5. It is further deposed that the respondent was appointed administrator of the estate and the grant confirmed. She went ahead to implement the grant and denied the applicant his right of inheritance in the deceased's land L.R. Baragwi/Guama/445.
6. The respondent opposed the application on grounds that this court has no jurisdiction to review its orders. Further that the applicant is asking the court to sit on an appeal on its own orders clothed in a review setting aside orders in this application.
7. It is further deposed that the applications dismissed by the High Court were incompetent and were therefore rightly dismissed. The application for substitution in the Kerugoya court was not opposed by the applicant and he cannot therefore challenge it.
8. Both parties filed submissions through their respective counsels to support their arguments. Mr. P.N. Mugo represented the applicant while the respondent was represented by Wanjiru Wambugu & Co. advocates.
9. The issues arising from this application are as follows:-
(a) Whether this court has powers to review its orders as sought by the applicant.
(b) Whether the Kerugoya SPM Court erred in substituting the respondent in place of her late husband in Succession Cause No. 80 of 2004.
10. The applications dismissed by the High Court were two. The one dated 24/02/2010 sought for substitution of the respondent Grace Watiri in place of her late husband Magondu Gakuru and for stay of proceedings of the Kerugoya Succession Cause No. 80 of 2004. It was dismissed for reasons that it was res judicata, there having been two similar applications that had been dismissed.

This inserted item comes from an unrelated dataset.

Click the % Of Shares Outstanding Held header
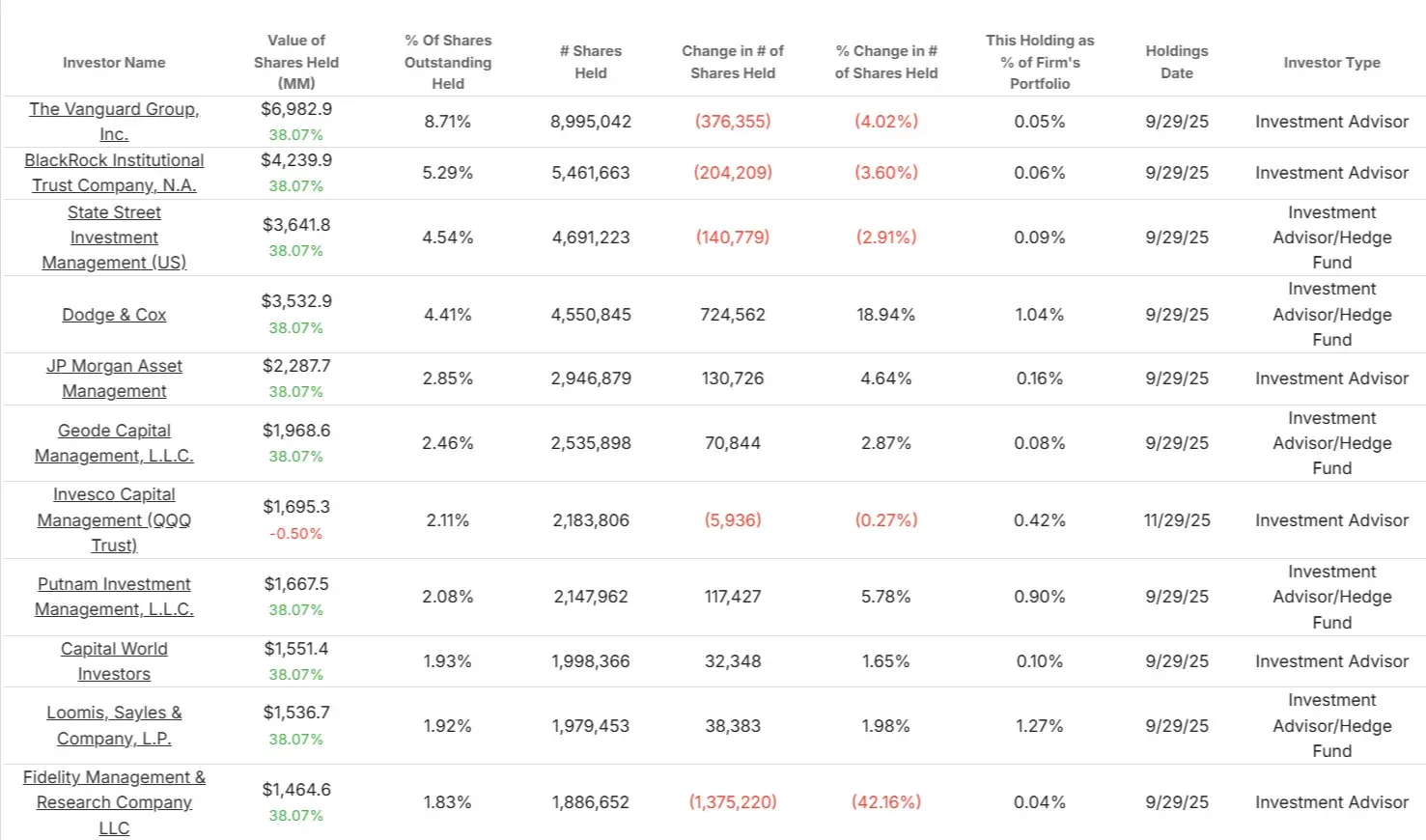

11. The earlier application dated 31/08/2010 sought substitution of the respondent in the same Kerugoya case and was heard and dismissed on 17/02/2010 for having been brought under the wrong provisions of the law.
12. The two applications were heard and determined in this case by Wanjiru Karanja, J. The applicant contends herein that the applications were wrongly dismissed. If the applicant was dissatisfied with the rulings of the Honourable Judge, he ought to have appealed to the Court of Appeal.

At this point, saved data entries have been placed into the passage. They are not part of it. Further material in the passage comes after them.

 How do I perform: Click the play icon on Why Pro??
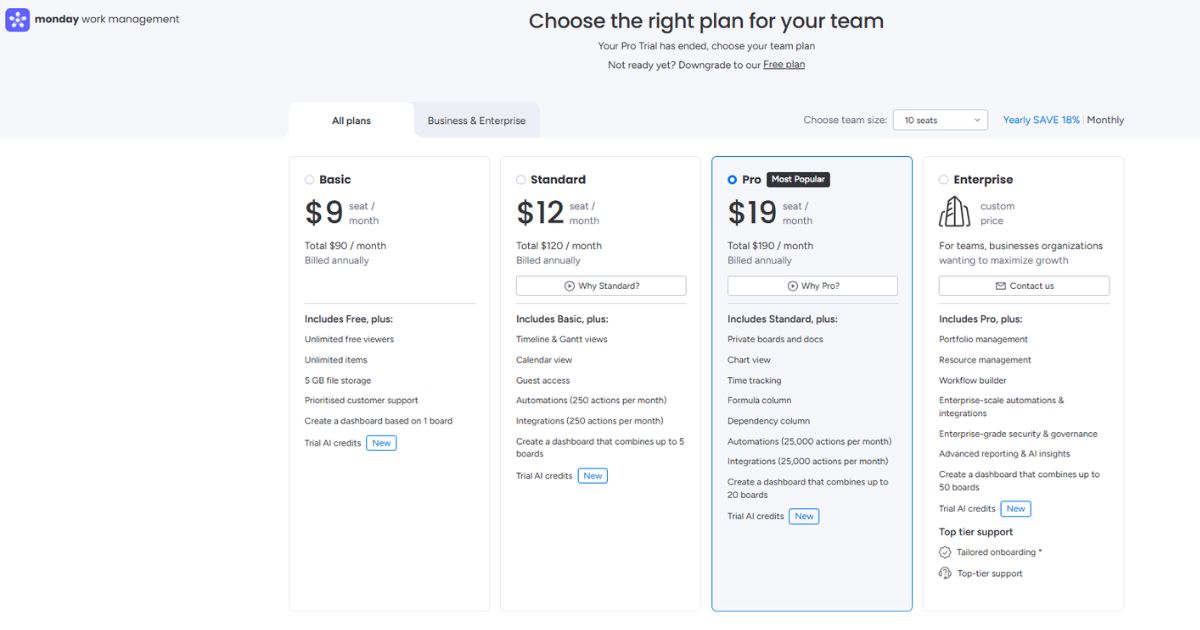[x=792, y=286]
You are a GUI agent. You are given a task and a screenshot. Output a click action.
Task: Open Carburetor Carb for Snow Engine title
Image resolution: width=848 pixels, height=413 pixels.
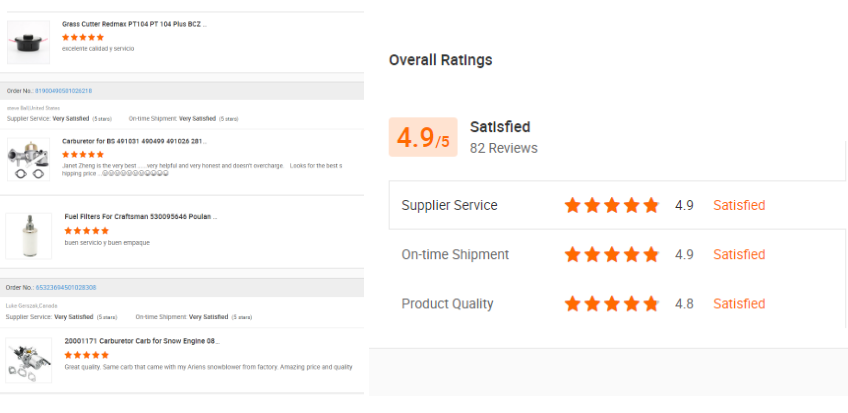(141, 341)
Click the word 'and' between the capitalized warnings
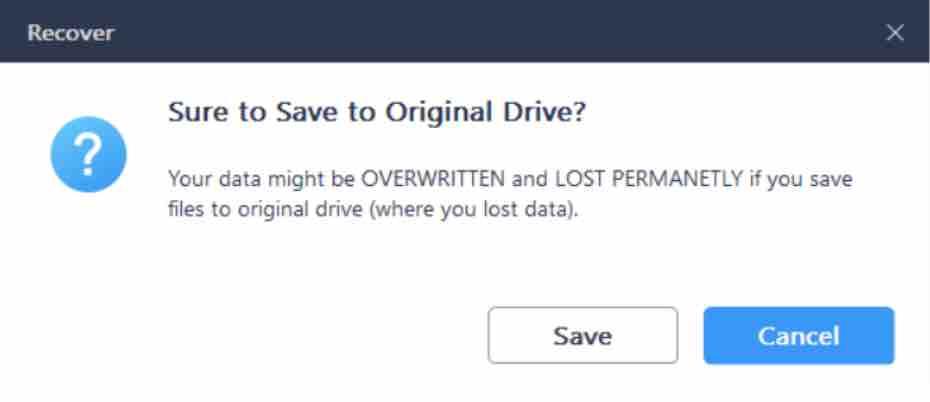The width and height of the screenshot is (930, 402). 530,178
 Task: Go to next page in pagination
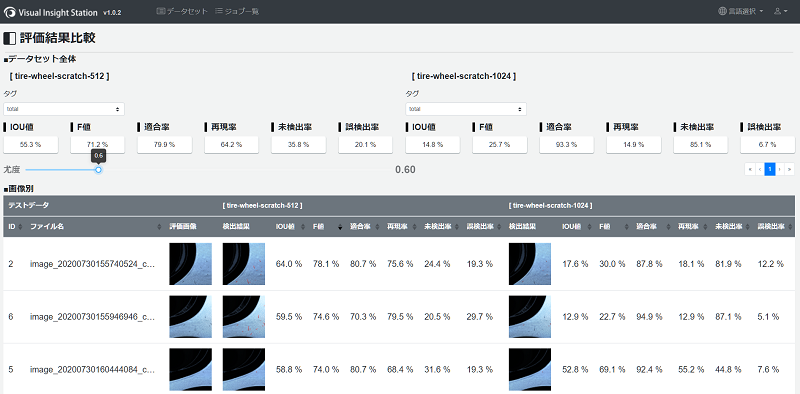[x=780, y=169]

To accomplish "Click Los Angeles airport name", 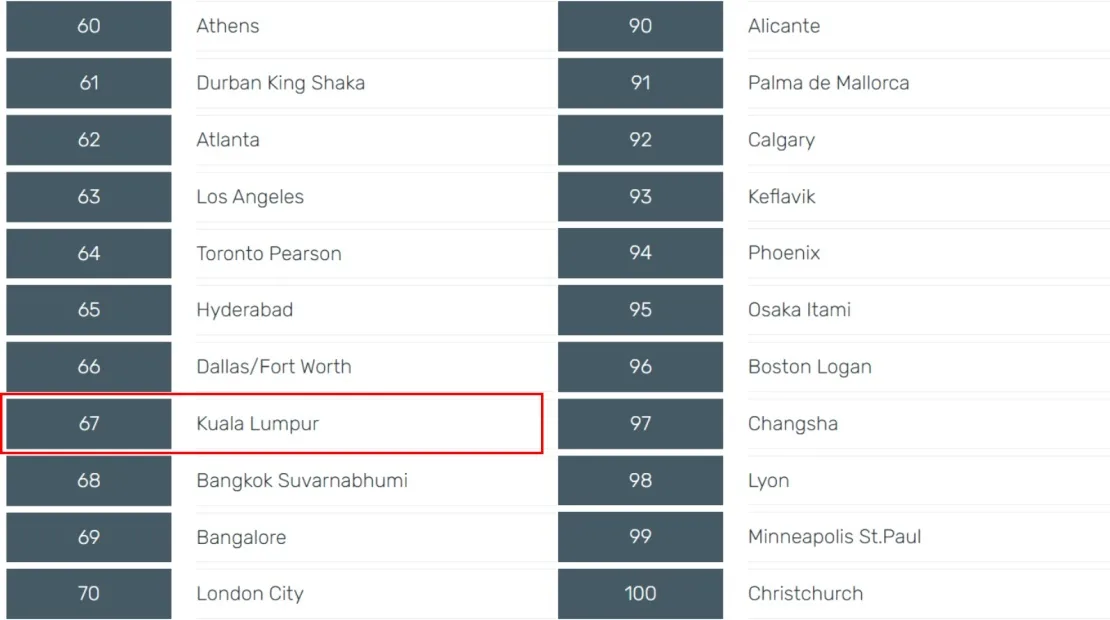I will pos(250,197).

13. I agree with the respondent that this application for review is a sort of an appeal against orders of a High Court Judge which this court should not entertain. I have no powers to sit on appeal on the said orders.
14. The applicant also seeks to revoke the grant by the Kerugoya Senior Principal Magistrate. The said succession cause was filed in the year 2004 and fully heard with the participation of all the parties concerned. The only issue before the learned magistrate was that of distribution, whether it was to be done according to the two houses of the deceased or according to the number of children.
15. The Magistrate distributed the estate according to houses. Each of the administrators one of which was the respondent was given half share of the land Baragwi/Guama/445 to hold on behalf of their respective houses.
16. For the foregoing reason, the applicant cannot claim to have been disinherited. Being a daughter of the deceased, she ought to have followed her share with the administrator who represented her mother's house.
17. Revocation or annulment of grant is provided for by Section 76 of the Law of Succession Act. Except mere allegations of fraud and lack of jurisdiction, the applicant has not adduced any evidence to prove fraud or defect in the proceedings by the learned magistrate. As I have said earlier, the relevant parties fully participated in the succession proceedings. The applicant has failed to establish any ground for revocation or annulment of the grant.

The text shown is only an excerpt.